Omega Ophiuchi

Observation data Epoch J2000 Equinox ICRS
- Constellation: Ophiuchus
- Right ascension: 16^{h} 32^{m} 08.19983^{s}
- Declination: −21° 27′ 59.0120″
- Apparent magnitude (V): 4.44 – 4.51

Characteristics
- Evolutionary stage: main sequence
- Spectral type: ApSrEuCr or A2 VpSrCrEu Ksn
- U−B color index: +0.13
- B−V color index: +0.130±0.002
- Variable type: α^{2} CVn

Astrometry
- Radial velocity (R_{v}): +2.5±0.7 km/s
- Proper motion (μ): RA: +21.12 mas/yr Dec.: +35.26 mas/yr
- Parallax (π): 19.34±0.21 mas
- Distance: 169 ± 2 ly (51.7 ± 0.6 pc)
- Absolute magnitude (M_{V}): 0.88

Details
- Mass: 2.25+0.13 −0.35 M_{☉}
- Radius: 2.97±0.19 R_{☉}
- Luminosity: 34.7±1.6 L_{☉}
- Surface gravity (log g): 3.85+0.65 −0.69 cgs
- Temperature: 8,150±250 K
- Metallicity [Fe/H]: −0.47 dex
- Rotation: 2.3205±0.0002 days
- Rotational velocity (v sin i): 32.2±1.4 km/s
- Age: 860+150 −110 Myr
- Other designations: ω Oph, 9 Ophiuchi, BD−21°4381, FK5 3307, GC 22221, HD 148898, HIP 80975, HR 6153, SAO 184450

Database references
- SIMBAD: data

= Omega Ophiuchi =

Star in the constellation Ophiuchus

Omega Ophiuchi, which is Latinized from ω Ophiuchi, is a variable star in the equatorial constellation of Ophiuchus, located just to the north of the ecliptic near the western constellation border with Scorpius. It is a white-hued star that is faintly visible to the naked eye with an apparent visual magnitude that fluctuates around 4.45. Parallax measurements indicate it lies at a distance of about 168.6 light years from the Sun. It is drifting further away with a radial velocity of +2.5 km/s.

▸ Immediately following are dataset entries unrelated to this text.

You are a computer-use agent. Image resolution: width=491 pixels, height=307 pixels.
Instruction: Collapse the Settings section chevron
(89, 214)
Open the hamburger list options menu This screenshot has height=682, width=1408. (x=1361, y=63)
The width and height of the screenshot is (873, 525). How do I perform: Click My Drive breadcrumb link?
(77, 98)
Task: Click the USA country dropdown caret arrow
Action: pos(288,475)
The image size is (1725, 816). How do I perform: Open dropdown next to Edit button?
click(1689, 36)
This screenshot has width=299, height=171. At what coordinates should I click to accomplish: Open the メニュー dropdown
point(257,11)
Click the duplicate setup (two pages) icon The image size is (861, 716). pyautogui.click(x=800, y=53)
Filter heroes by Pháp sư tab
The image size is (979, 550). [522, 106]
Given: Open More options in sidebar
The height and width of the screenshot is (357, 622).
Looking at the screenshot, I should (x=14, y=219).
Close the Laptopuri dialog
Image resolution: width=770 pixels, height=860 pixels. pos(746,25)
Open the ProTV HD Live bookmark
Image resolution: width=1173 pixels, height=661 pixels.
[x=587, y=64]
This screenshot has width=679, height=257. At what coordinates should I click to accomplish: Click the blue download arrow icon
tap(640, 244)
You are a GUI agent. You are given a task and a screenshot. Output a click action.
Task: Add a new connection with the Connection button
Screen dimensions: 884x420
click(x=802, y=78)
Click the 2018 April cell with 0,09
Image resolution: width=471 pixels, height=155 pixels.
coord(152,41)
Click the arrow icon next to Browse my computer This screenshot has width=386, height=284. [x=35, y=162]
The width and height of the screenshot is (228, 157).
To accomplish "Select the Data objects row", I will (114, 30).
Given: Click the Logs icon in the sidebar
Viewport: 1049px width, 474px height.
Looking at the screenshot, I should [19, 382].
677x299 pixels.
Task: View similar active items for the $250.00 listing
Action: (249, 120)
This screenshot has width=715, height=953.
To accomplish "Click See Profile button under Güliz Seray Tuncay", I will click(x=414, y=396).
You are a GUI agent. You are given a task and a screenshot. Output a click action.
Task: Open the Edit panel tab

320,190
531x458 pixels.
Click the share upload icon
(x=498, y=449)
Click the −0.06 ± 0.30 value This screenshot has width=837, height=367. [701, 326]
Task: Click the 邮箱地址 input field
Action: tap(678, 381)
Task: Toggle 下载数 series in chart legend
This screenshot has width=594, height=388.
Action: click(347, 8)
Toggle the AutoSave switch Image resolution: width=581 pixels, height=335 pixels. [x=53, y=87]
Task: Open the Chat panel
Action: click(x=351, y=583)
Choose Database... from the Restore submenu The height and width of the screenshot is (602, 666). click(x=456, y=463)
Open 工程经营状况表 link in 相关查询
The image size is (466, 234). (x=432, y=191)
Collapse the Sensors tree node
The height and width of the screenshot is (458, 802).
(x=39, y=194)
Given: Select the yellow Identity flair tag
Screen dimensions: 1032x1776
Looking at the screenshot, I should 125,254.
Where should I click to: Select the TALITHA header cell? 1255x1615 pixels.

This is an Ap star with a stellar classification of ApSrEuCr, displaying strong abundance anomalies of the elements strontium, europium, and chromium. Abt and Morrell (1995) found a class of A2 Vp(SrCrEu Ksn), showing further an A-type main-sequence star with a Ca II line (singly-ionized calcium) having both sharp and broad components. It is an Alpha^{2} Canum Venaticorum variable, with its brightness ranging from magnitude 4.44 down to 4.51 over a period of 2.99 days. A strong magnetic field has been measured on the surface.

Omega Ophiuchi is around 860 million years old with a projected rotational velocity of 32.2 km/s and a rotation period of 2.3 days. It has 2.3 times the mass of the Sun and 3.0 times the Sun's radius. The star is radiating 35 times the luminosity of the Sun from its photosphere at an effective temperature of 8,150 K. It is a source of X-ray emission.

On 9 December 2017, it was occulted by Venus as viewed from the South Atlantic.

This star has a significant change in its proper motion measurements over time, suggesting it may be an astrometric binary. The proposed companion is probably a compact star such as a white dwarf.